Selected extract:
━━━━━━━━━━━━━━━━
VLM Energon updates for videos, multiple images by huvunvidia · Pull Request #3691 · NVIDIA-NeMo/Megatron-Bridge

huvunvidia · 2026-05-05T17:06:39Z

What does this PR do ?

Verifying and improving VLM Energon to work with videos, multiple images.
Task PR for reference: #3133

Note: this PR tested specifically for Qwen3-VL, which uses qwen3_vl_step. General VLM, which uses vlm_step will be left for future work.

Changelog

Add specific line by line info of high level changes in this PR.

GitHub Actions CI

See the CI sectionin the Contributing doc for how to trigger the CI. A Nvidia developer will need to approve and trigger the CI for external contributors.

Before your PR is "Ready for review"

Pre checks:

Make sure you read and followed Contributor guidelines
Did you write any new necessary tests?
Did you add or update any necessary documentation?
Does the PR affect components that are optional to install? (Ex: Numba, Pynini, Apex etc)
- Reviewer: Does the PR have correct import guards for all optional libraries?

If you haven't finished some of the above items you can still open "Draft" PR.

Additional Information

Related to # (issue)

copy-pr-bot · 2026-05-05T17:06:43Z

This pull request requires additional validation before any workflows can run on NVIDIA's runners.
━━━━━━━━━━━━━━━━
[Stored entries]
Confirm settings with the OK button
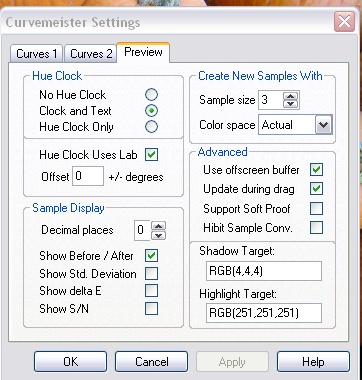The width and height of the screenshot is (362, 380). point(70,362)
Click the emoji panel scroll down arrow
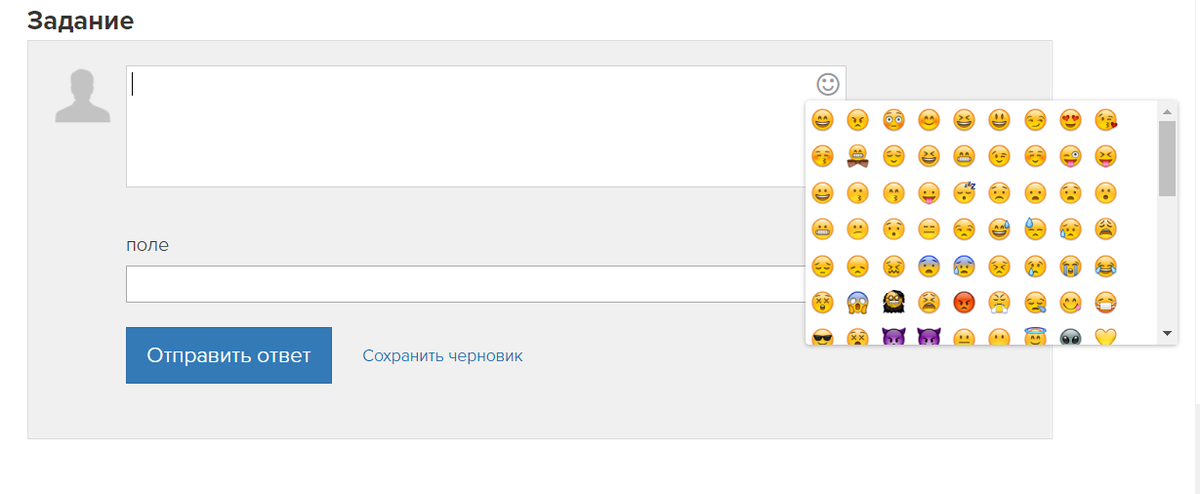1200x494 pixels. [x=1167, y=333]
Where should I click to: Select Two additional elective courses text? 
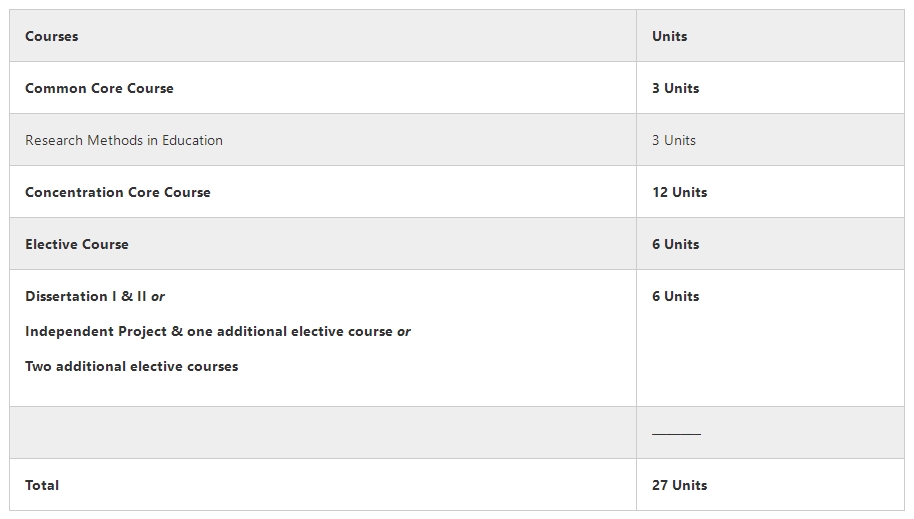132,366
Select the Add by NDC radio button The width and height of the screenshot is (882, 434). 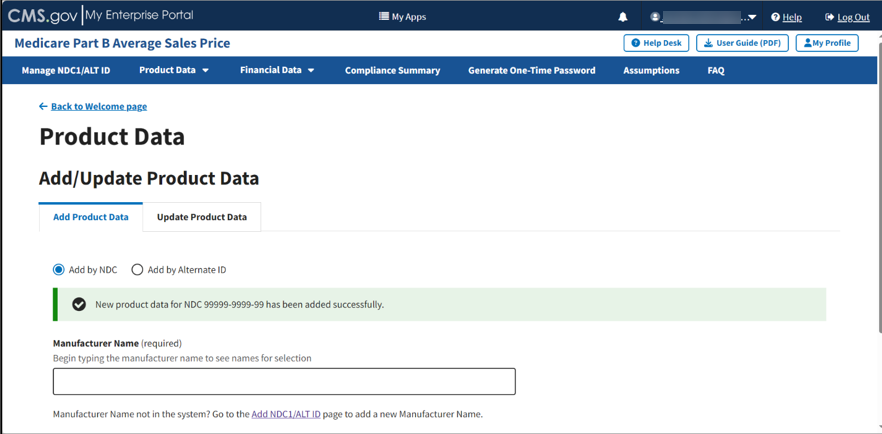[59, 270]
━━━━━━━━━━━━━━━━
Your assignment:
Transcribe the part of the pull request page starting with "What does this" and going on through "for external contributors.". None of the entries are needed for this work.

Expected answer:
What does this PR do ?

Verifying and improving VLM Energon to work with videos, multiple images.
Task PR for reference: #3133

Note: this PR tested specifically for Qwen3-VL, which uses qwen3_vl_step. General VLM, which uses vlm_step will be left for future work.

Changelog

Add specific line by line info of high level changes in this PR.

GitHub Actions CI

See the CI sectionin the Contributing doc for how to trigger the CI. A Nvidia developer will need to approve and trigger the CI for external contributors.